The MAMI Movie Mela, which will give fans access to their favourite film's merchandise, books, DVDs and and have conversations with their favourites from the industry, will be open two days instead of last year's one.
We are also introducing a special section called Word To Screen. Our aim is to get more books made into films by interaction between publishers who are based in Delhi who want their books to be adapted into films. Through 'Word To Screen' we hope to put these publishers in a room with content creators for a happy arranged marriage union to help more create more films based on books."
On opening the Royal Opera House
The India's unique 500-seat baroque style theatre was inaugurated by Britain’s King George, during his visit in 1911. The new restored theatre will be the opening venue for this years MAMI event. How does Chopra feel about the opening film being screened at a historic landmark of Mumbai?
"It was so overwhelming. We have been pursuing this idea for six months. The royal family who owns the house, the Gondals, have been great. We just hope it's a magical evening because it's a magical space."
The festival's journey
Chopra admitted the journey for Mami has been difficult because it is a privately funded festival.
"So you need to get a lot of sponsors to put everything in place. We are not asking for a few lakhs. We are asking for a lot of money to manage the whole festival. So that perhaps and especially the financial crisis have made the future of the festival uncertain in the 2014 crisis.

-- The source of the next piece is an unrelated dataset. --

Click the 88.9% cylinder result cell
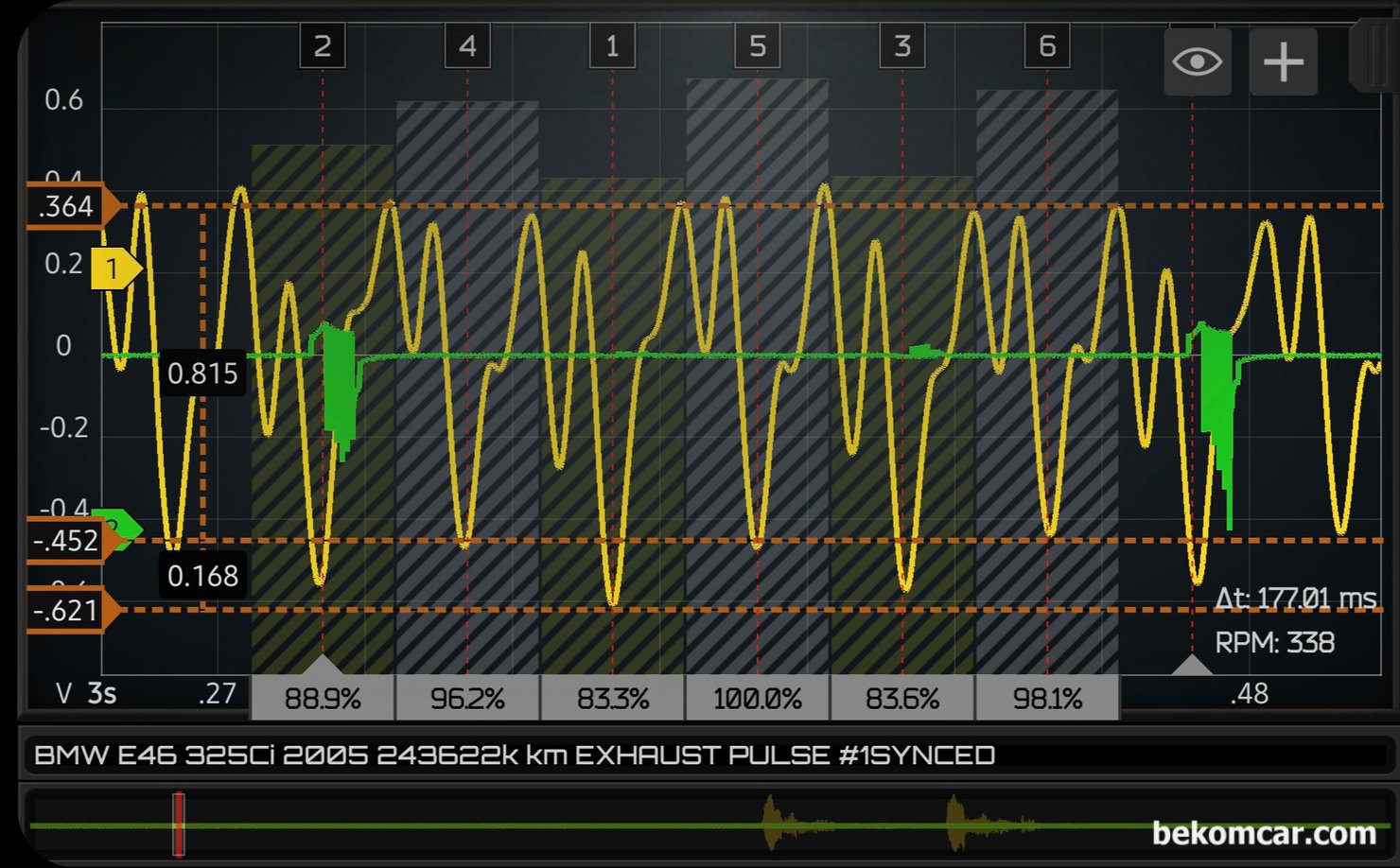 (323, 699)
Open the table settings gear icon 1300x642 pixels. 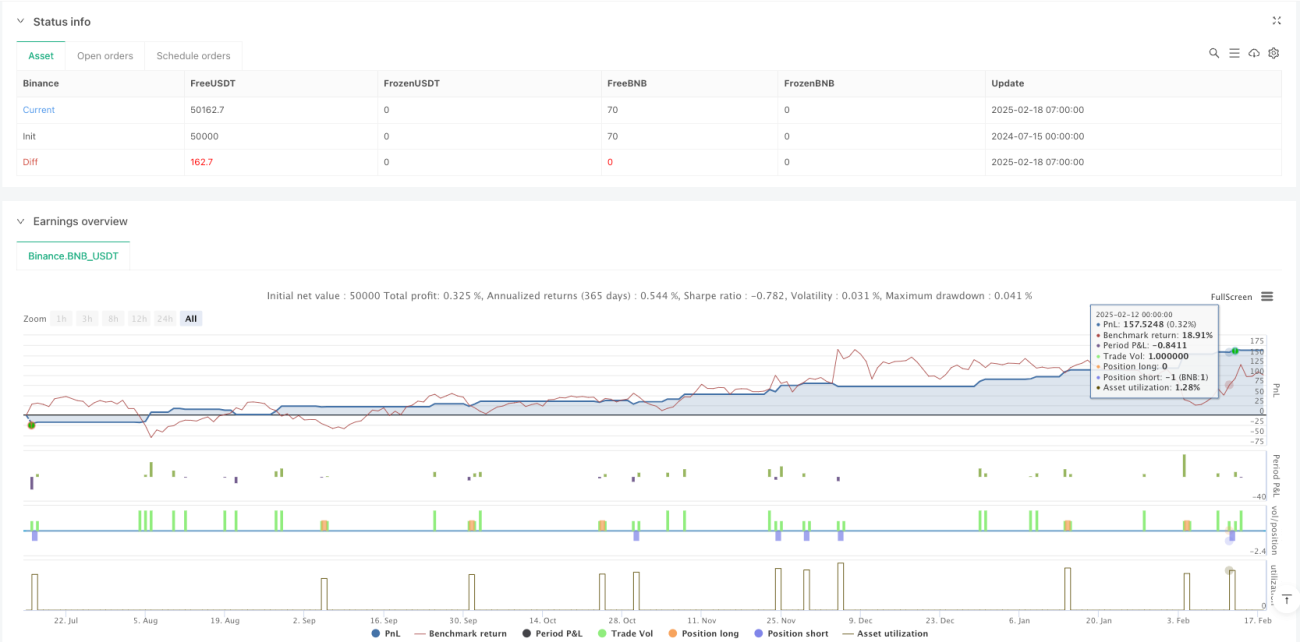(1274, 53)
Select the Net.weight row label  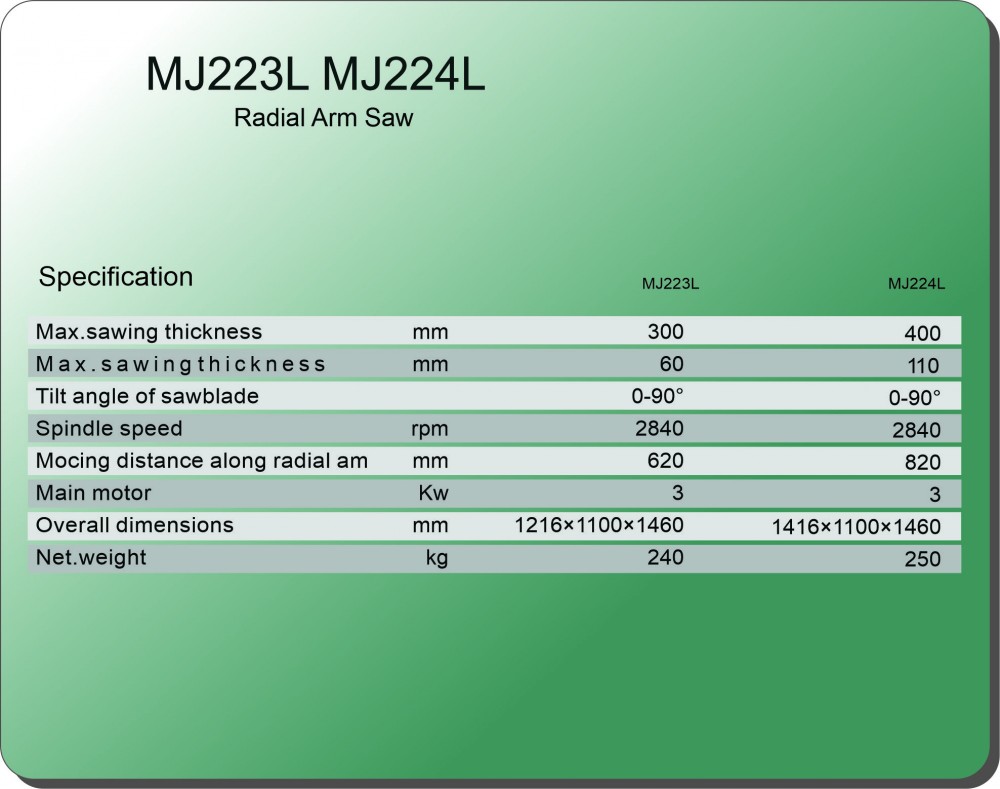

I keep emphasising how I want this festival to be place to help filmmakers find their voices. We have always had great local filmmakers signing up to be a part of the festival. The Marathi cinema showcase especially has been great. Court (directed by Chaitanya Tamhane) came out of there. Killa (Avinash Arun's film) came out of there and they won all the top prizes.
Our other section, Dimensions Mumbai is one of the older sections of Mami and it was Jaya Bachchan who came up with the idea of engaging young filmmakers (under 25) to come up with shorts (films under 5 minutes). "

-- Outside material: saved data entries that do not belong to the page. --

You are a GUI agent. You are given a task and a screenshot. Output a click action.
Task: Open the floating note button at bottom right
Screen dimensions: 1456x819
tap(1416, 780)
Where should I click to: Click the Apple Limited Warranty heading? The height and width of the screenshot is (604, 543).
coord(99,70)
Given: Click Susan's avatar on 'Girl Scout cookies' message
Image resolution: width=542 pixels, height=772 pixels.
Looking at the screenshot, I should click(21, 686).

What about the 'Country In Focus' for this 18th edition, Turkey?
"Last year we didn’t have a country in focus," said Chopra. "We need 10 films that represent a country and not just any 10 films but films that define the country's persona. Luckily we were in touch with the council general of Turkey who was very enthusiastic about the idea of putting together films and elements from Turkey for the 'Country in Focus' segment. There’s a film from 1973 (The Bride) and a host of contemporary films too, all of which give you a perspective of the country as good films should."
Feminism and more
Chopra told us that the entire festival is led by women.

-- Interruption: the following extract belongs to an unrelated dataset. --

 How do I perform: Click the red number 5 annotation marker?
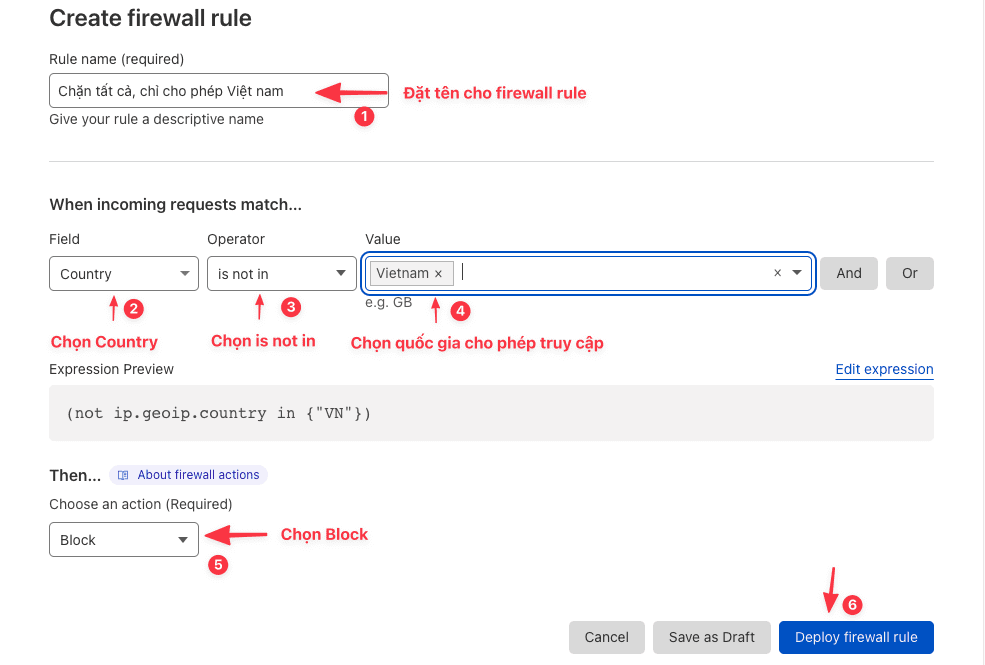[x=218, y=565]
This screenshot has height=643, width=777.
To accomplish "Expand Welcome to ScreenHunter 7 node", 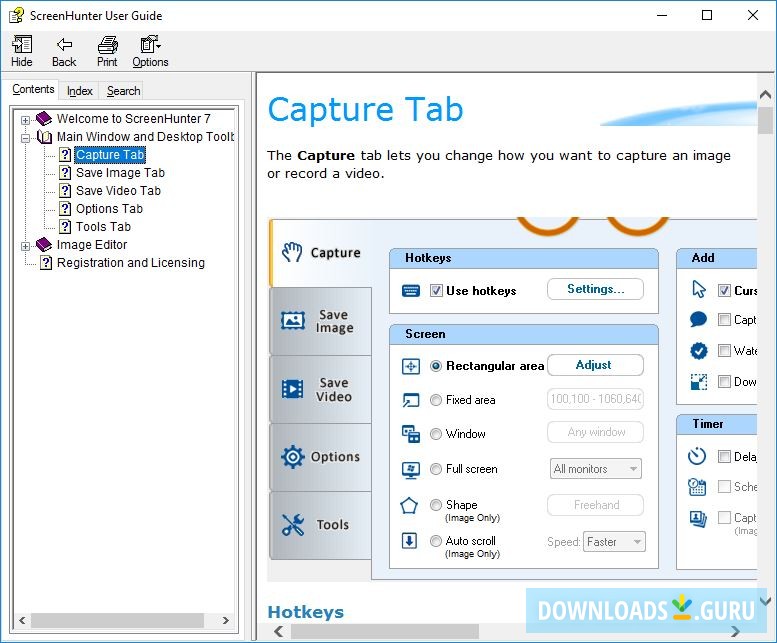I will point(25,119).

"We have a very few guys, and this wasn’t a conscious decision. It just so happens that all the curators and heads are women.
This year Oxfam India is introducing a new award 'Best Film on Gender Sensitivity' where the jury will select the film which is sensitive towards the portrayal of women, as well as men. I do think the portrayal of women onscreen has improved over the years, but there’s an immense distance to go as well. With this its always one step forward, two steps back. Women are in a far, far better placed in in the Hindi film industry, but there’s still a lot to be done."
Chopra said Bollywood was of immense help when the Mumbai film festival was facing its crisis.
"Everyone from the film industry has supported this festival. They all wrote checks, they all gave time, at the very least they asked people on social media to register for the festival.
All festivals need eyeballs. I am very pragmatic about that fact. I know if the festival doesn't get attention, eyeballs and registrations, I cannot go back to my sponsor and say, 'Write me another check'. For me, the Hindi film industry is a huge brand and since this festival is based in Mumbai, if we don’t use it for the simple reason of differentiation that it's Bollywood and this is arthouse cinema, it wouldn't work. Anyway the lines between Bollywood and arthouse cinema are getting blurry. What is Dangal? Is it arthouse or mainstream Bollywood film? I think it is wonderful that we can leverage the power of Bollywood for the film fest."
On the subject of the films that were her favourites from this year's line-up, Chopra chose to play safe:
"As a critic it's my job to tell you which film to watch, but I just can't seem to pick a favourite one for this festival."